Kavli Affiliate: Xiang Zhang
| First 5 Authors: Weijia Li, Jinhua Yu, Dairong Chen, Yi Lin, Runmin Dong
| Summary:
In this work, we propose a geometry-aware semi-supervised framework for
fine-grained building function recognition, utilizing geometric relationships
among multi-source data to enhance pseudo-label accuracy in semi-supervised
learning, broadening its applicability to various building function
categorization systems. Firstly, we design an online semi-supervised
pre-training stage, which facilitates the precise acquisition of building
facade location information in street-view images. In the second stage, we
propose a geometry-aware coarse annotation generation module. This module
effectively combines GIS data and street-view data based on the geometric
relationships, improving the accuracy of pseudo annotations. In the third
stage, we combine the newly generated coarse annotations with the existing
labeled dataset to achieve fine-grained functional recognition of buildings
across multiple cities at a large scale.
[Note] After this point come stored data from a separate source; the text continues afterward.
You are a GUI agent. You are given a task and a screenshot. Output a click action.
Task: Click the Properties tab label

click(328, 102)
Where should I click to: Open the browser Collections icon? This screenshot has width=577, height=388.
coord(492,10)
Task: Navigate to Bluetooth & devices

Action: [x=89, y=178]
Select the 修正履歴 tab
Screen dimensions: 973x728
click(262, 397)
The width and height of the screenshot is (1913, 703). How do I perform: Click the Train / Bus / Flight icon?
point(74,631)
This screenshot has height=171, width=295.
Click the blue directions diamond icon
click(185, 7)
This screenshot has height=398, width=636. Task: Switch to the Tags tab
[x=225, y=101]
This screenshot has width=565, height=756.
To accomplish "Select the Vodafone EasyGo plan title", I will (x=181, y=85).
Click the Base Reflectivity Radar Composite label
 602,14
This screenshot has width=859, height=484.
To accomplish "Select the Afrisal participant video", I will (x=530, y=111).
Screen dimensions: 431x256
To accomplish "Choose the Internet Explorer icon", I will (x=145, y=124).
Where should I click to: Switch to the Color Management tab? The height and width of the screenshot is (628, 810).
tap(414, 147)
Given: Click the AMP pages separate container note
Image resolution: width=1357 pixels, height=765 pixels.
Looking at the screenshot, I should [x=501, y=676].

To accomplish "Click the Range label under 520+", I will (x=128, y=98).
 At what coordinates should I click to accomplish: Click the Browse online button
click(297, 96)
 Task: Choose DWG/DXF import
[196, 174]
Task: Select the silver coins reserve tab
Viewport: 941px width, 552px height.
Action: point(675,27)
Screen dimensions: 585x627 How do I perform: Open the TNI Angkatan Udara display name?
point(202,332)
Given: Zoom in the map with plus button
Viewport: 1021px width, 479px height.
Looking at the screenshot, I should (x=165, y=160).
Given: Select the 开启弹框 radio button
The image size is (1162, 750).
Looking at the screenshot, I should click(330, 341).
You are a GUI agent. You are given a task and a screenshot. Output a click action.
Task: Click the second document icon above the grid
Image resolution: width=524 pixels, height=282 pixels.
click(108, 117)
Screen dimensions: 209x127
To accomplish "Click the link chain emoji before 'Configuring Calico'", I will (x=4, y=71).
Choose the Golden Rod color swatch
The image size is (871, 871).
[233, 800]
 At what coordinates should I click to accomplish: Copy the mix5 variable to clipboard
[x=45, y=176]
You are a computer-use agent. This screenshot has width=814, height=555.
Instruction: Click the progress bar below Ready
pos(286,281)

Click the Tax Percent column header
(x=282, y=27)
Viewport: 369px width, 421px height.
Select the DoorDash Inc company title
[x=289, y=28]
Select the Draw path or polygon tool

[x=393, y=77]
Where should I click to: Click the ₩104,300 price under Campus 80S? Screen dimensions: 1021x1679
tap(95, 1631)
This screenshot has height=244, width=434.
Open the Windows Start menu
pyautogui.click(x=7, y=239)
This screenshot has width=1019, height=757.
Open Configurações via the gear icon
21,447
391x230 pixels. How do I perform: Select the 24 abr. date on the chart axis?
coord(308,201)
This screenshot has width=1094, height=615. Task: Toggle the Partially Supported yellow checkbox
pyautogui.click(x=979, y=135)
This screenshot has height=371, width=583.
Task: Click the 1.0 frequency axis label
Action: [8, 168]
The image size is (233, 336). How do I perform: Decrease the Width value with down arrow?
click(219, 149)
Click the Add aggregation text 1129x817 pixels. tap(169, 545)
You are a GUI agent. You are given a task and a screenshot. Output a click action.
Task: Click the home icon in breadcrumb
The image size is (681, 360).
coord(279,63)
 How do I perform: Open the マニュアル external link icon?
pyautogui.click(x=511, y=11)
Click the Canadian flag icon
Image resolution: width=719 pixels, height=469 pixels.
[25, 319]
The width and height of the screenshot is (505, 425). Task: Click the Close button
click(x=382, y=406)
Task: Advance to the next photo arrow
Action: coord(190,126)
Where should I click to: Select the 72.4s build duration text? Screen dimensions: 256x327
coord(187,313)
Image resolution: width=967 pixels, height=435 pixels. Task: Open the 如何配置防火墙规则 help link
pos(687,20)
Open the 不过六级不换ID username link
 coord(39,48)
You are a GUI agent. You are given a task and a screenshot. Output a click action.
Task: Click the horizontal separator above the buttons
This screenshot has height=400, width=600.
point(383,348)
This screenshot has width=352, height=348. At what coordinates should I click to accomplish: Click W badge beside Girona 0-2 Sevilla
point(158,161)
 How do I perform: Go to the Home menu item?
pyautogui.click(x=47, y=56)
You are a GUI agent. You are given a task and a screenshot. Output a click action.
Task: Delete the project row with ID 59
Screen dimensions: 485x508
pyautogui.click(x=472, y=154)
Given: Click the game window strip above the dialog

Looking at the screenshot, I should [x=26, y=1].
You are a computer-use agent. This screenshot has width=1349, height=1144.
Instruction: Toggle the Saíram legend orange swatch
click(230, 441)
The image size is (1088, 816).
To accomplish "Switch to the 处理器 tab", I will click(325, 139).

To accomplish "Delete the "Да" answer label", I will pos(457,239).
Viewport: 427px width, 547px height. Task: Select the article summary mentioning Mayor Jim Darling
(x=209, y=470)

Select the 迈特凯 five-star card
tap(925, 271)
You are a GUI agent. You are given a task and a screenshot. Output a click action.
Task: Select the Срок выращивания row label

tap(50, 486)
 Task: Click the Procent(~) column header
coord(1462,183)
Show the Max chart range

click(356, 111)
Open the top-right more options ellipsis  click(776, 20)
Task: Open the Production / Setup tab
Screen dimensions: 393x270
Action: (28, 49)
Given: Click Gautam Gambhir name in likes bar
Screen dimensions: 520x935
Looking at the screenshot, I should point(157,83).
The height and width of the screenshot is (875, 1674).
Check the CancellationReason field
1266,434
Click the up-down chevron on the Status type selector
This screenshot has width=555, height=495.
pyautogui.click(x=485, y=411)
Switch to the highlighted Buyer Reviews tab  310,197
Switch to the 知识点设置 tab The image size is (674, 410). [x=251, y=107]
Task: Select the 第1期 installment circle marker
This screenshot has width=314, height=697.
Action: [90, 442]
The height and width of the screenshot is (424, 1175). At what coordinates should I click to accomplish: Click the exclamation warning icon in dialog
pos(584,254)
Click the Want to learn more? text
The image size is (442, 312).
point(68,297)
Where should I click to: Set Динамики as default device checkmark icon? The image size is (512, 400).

Extensive experiments demonstrate that
our proposed framework exhibits superior performance in fine-grained functional
recognition of buildings. Within the same categorization system, it achieves
improvements of 7.6% and 4.8% compared to fully-supervised methods and
state-of-the-art semi-supervised methods, respectively. Additionally, our
method also performs well in cross-city scenarios, i.e., extending the model
trained on OmniCity (New York) to new cities (i.e., Los Angeles and Boston)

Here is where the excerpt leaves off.